─── Task input
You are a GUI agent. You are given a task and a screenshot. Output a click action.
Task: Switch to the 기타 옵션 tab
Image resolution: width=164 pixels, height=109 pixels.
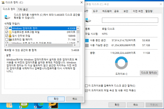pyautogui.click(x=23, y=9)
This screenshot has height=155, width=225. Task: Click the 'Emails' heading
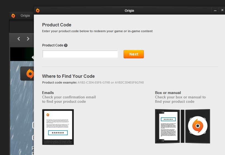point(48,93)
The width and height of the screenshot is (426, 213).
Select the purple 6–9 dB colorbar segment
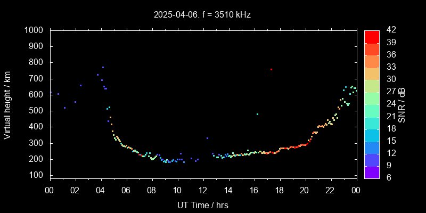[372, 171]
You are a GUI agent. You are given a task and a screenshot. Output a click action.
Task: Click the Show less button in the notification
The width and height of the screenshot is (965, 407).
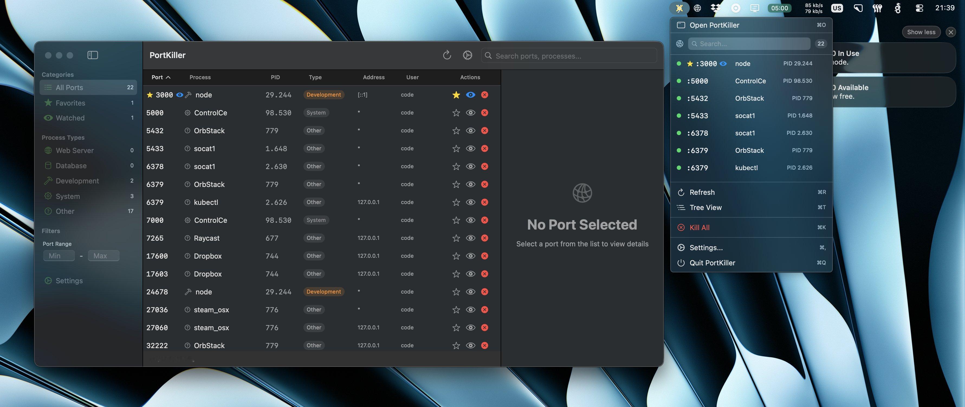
──────
## To do
Copy out all of the lines above word for word, leaving out the pictures.

## Expected output
You are a GUI agent. You are given a task and a screenshot. Output a click action.
Task: Switch to the 기타 옵션 tab
Image resolution: width=164 pixels, height=109 pixels.
pyautogui.click(x=23, y=9)
This screenshot has height=155, width=225. Task: Click the 'Emails' heading
point(48,93)
The width and height of the screenshot is (426, 213).
Select the purple 6–9 dB colorbar segment
[372, 171]
You are a GUI agent. You are given a task and a screenshot. Output a click action.
Task: Click the Show less button in the notification
The width and height of the screenshot is (965, 407).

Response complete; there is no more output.